-- WHAT THIS TASK INVOLVES --
Where the line with "This screenshot has width=720, height=493." appears below, start writing out lines exactly, and finish with the line with "Given: Click the print icon", which is included; write out nothing else.

[Collected data entries]
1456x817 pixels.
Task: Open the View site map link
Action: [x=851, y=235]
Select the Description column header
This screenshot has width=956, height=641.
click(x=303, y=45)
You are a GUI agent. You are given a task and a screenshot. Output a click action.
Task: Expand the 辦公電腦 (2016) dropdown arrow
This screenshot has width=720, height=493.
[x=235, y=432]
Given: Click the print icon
* * *
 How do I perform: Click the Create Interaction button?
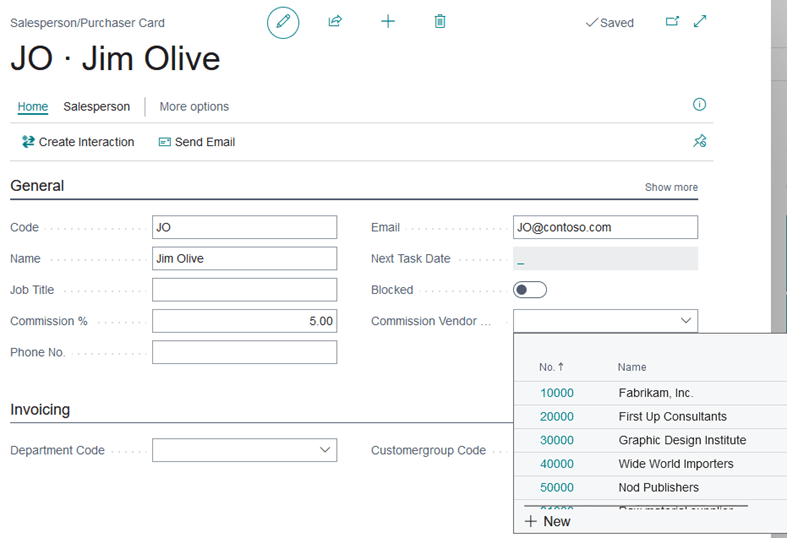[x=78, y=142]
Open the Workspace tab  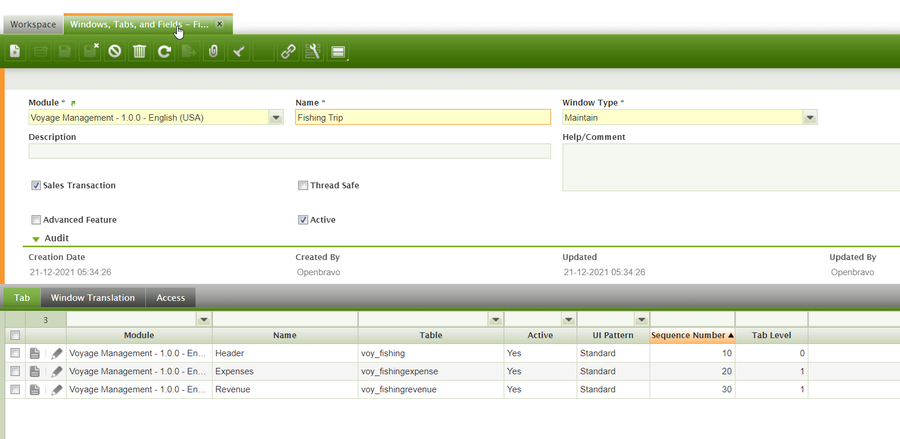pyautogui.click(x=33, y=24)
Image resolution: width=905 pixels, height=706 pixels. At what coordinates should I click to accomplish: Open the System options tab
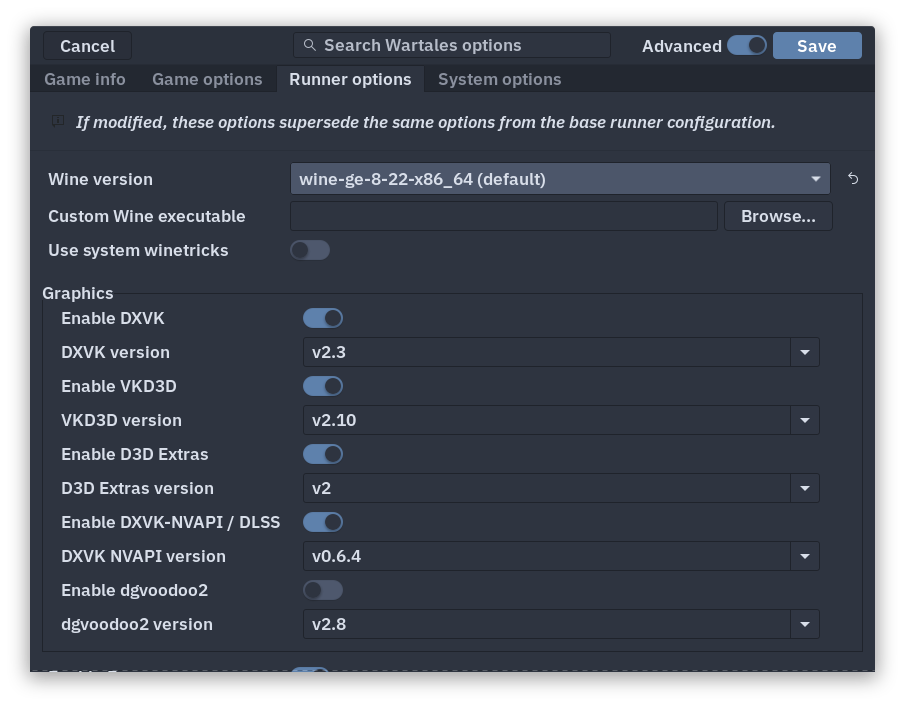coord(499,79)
--
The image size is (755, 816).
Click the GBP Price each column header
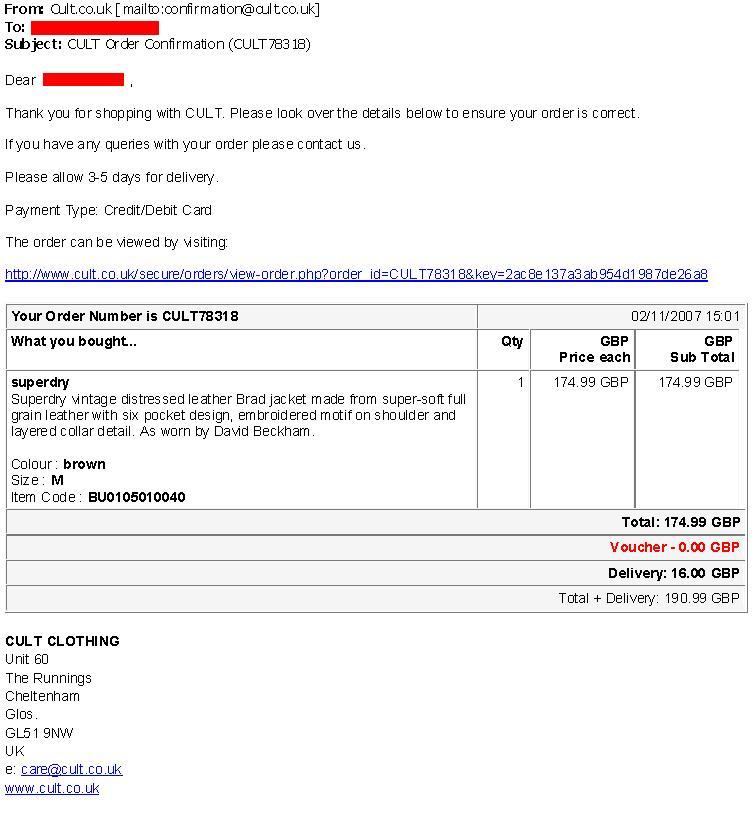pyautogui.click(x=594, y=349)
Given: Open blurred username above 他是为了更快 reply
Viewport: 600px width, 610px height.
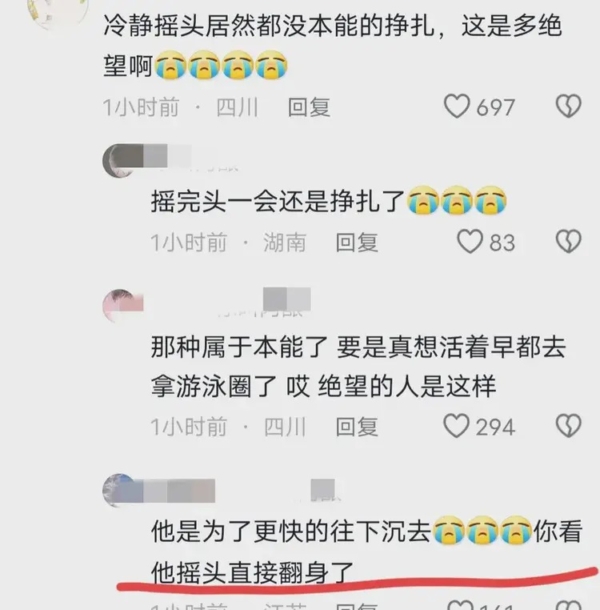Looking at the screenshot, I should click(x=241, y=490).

-- SOLUTION --
This screenshot has width=720, height=493.
[x=235, y=432]
Given: Click the print icon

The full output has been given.